L'accent est donc mis ici, à travers une vingtaine de morceaux et une douzaine de projets, sur ceux qui sont allés piocher dans des cultures extra occidentales pour créer des voyages auditifs uniques qui n'ont, finalement, quasiment pas vieilli. De la mélancolie hallucinée de Miguel A. Ruiz à la beauté minimale de Victor Nubla, le travail sur la boucle et son pouvoir hypnotique est prédominant. Luis Delgado et Suso Saiz explorent, quant à eux, plus le pouvoir enivrant du drone, créant une sorte de psychédélisme ultra épuré qui se prête forcément à l'accompagnement de substances psychotropes.
Mais si Esplendor Geométrico ou Victor Nubla (Macromassa) sont connus des amateurs, toutes les autres formations relèvent plus de la découverte tant elles ont œuvré dans l'underground. Parmi les perles rassemblées ici, on pourrait citer "Malagueñas 2" de Javier Segura, superbe dark ambient maritime digne des meilleurs Troum ou encore "Adjudicado a la danza" de Camino al Desván, où l'onirisme flippant à base de boucles de violon et de synthés analogiques rappelle forcément l'univers de Hermann Kopp. Le mélange de traitements électroniques et d'instruments folk est encore plus poussé chez Finis Africae, touchant à une certaine forme de surréalisme que pouvaient parfois atteindre les formations post-industrielles. Esplendor Geométrico sont, quant à eux, devenus un peu des références dans la combinaison de mécaniques répétitives avec des samples orientaux. Et on appréciera aussi le côté très bricolé et artisanal de Mataparda et Orféón Gagarin.

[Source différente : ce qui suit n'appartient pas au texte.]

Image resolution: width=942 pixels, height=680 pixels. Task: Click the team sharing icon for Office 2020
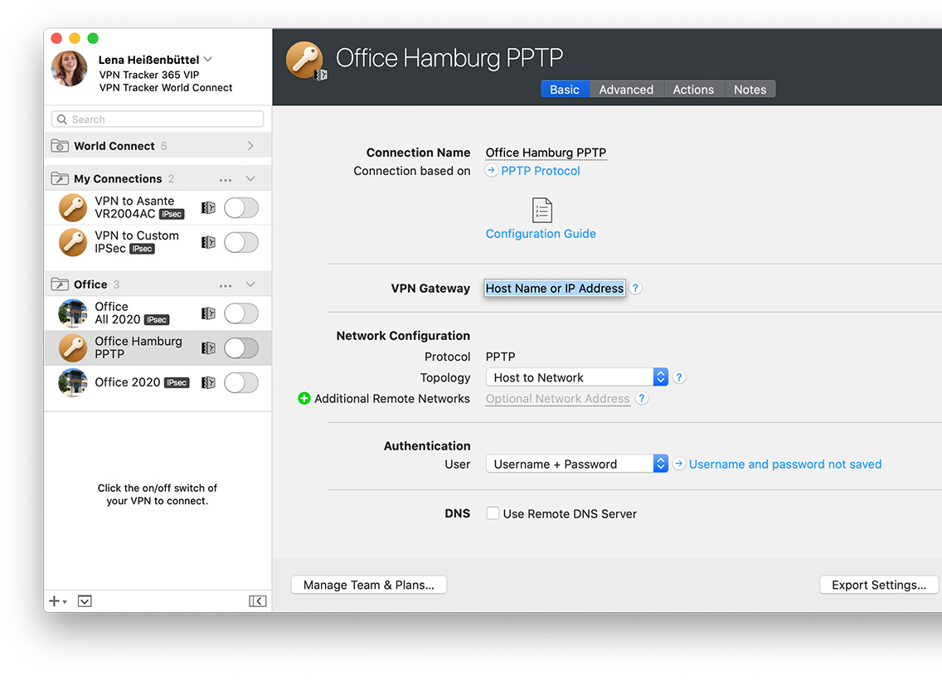click(x=208, y=382)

Dans tous les cas, nous sommes très loin du new age ici. Les sources sont plus à trouver dans les courants cosmiques allemands des années 1970, dans les albums solo de Brian Eno et bien sûr dans les hybridations nées de la scène cassette, où il arrivait souvent que des sons tribaux puissent rencontrer la froideur des bruitages urbains. Cela dit, la compilation dépasse le document historique pour proposer une immersion dans un monde spectral et étrange, où l'imagination peut se laisser aller sans limites. Car derrière l'aspect contemplatif, il y a aussi quelque chose d'assez farfelu et libre qui se dégage, et qui rend le tout d'autant plus appréciable.